**Source records:**
==================================================

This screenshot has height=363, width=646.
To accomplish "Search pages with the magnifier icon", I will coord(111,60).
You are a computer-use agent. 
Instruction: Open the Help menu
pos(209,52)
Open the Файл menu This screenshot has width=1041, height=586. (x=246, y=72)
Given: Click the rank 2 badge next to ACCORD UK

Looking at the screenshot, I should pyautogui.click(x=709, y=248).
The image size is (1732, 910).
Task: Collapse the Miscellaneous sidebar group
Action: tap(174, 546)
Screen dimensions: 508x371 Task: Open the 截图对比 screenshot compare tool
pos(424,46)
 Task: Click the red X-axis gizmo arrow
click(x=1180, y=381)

==================================================

**Brief:**
Could you copy each line of the material that holds "width"?

**Reply:**
This screenshot has height=363, width=646.
Open the Файл menu This screenshot has width=1041, height=586. (x=246, y=72)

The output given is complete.